How, remove cam cover or hand turn engine?


----------



## nnamssorxela (Jul 19, 2009)

*Re: (thegave)*

I believe the bottom most pulley on the side of the engine is the crank pulley. DO NOT turn the cam pulley. It is a 19mm.
You can easily access it from the bottom of the car. Mine had been sitting for 9 years. I put a squirt of automatic transmission fluid (I used this because it contains lots of detergents that will eat through anything that might be seizing your engine up) in each cylinder and let it set for a few days. 
The fuel system will more than likely need to be cleaned. Mine runs on carb cleaner for a second or two, then dies as expected due to clogged injectors or various other fuel system parts.
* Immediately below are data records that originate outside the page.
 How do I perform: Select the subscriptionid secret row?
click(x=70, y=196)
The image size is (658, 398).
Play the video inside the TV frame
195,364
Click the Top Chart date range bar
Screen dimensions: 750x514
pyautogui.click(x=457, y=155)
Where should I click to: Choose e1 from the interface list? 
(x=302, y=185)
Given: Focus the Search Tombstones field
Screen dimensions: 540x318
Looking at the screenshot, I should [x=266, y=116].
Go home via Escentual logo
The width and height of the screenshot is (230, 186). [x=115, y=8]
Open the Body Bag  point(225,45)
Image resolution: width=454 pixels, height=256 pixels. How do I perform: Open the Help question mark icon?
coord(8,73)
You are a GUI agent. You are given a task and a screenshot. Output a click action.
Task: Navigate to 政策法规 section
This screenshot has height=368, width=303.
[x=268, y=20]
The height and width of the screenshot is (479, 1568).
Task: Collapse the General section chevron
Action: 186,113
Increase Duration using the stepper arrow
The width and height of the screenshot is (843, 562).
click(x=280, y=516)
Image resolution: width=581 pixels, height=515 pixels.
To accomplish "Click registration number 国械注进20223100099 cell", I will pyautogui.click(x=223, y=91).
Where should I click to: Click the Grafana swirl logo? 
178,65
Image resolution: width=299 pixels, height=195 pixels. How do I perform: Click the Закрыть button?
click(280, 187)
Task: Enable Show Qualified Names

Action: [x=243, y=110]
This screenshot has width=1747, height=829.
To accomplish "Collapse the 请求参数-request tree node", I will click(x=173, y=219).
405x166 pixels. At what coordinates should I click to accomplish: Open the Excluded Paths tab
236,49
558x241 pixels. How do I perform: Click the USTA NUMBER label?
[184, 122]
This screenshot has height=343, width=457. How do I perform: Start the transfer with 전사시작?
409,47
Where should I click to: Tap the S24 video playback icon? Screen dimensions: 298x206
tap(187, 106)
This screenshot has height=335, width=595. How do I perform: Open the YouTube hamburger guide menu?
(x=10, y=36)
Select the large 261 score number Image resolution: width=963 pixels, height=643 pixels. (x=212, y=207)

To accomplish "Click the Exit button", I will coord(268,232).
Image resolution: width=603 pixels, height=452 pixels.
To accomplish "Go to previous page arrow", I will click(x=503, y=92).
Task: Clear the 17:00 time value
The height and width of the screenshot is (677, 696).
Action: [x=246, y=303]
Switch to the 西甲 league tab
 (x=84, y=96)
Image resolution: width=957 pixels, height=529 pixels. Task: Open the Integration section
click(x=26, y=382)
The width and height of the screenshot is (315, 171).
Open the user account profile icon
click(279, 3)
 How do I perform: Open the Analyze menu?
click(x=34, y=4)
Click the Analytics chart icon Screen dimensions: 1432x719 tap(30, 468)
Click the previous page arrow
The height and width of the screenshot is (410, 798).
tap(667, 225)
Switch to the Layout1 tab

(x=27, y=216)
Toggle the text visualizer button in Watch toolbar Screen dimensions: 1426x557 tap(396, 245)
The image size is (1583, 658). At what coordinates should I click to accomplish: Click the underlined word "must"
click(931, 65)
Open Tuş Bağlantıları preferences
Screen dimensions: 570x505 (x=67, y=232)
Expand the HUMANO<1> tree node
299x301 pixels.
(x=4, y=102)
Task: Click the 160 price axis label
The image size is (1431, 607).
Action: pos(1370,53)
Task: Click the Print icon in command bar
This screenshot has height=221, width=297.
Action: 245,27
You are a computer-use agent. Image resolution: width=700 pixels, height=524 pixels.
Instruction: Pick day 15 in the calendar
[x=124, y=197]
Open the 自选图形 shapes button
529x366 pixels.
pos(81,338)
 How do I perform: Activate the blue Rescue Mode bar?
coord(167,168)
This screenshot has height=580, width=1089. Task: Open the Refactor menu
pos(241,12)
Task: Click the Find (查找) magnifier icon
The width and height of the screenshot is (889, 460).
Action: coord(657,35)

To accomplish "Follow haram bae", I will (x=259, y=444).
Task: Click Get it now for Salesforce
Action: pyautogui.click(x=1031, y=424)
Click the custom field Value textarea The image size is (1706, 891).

When starting be sure to have a spare battery or booster battery/car so you won't drain the one you just bought.


----------



## thegave (Dec 22, 2008)

*Re: (nnamssorxela)*

I've heard of the ATF trick; do I apply it directly into the cylinders(??) or through the regular oil filler cap and turn the engine over by hand?
Also with fuel additives I don't know if you have something called Redex over here but is any kind of octane booster/injector cleaner okay or does it need to be a type of carb cleaner (more potent cleaning agents?)? Also how should the ratios go? Generally it's like one unit per full tank, should I double that (one unit and a half tank) or more or less?
Cheers


----------



## vwPanda (Apr 30, 2006)

I'd look in the gas tank before the fuel pump ever comes on.


----------



## thegave (Dec 22, 2008)

*Re: (vwPanda)*

There wasn't much in it I filled it with about 3 gallons of fresh premium and a bottle of injector cleaner...
Oh I also kind of over-filled it with oil and it smoked a wee bit. Is this bad? Like two quarts too much.


_Modified by thegave at 7:36 AM 9-15-2009_


----------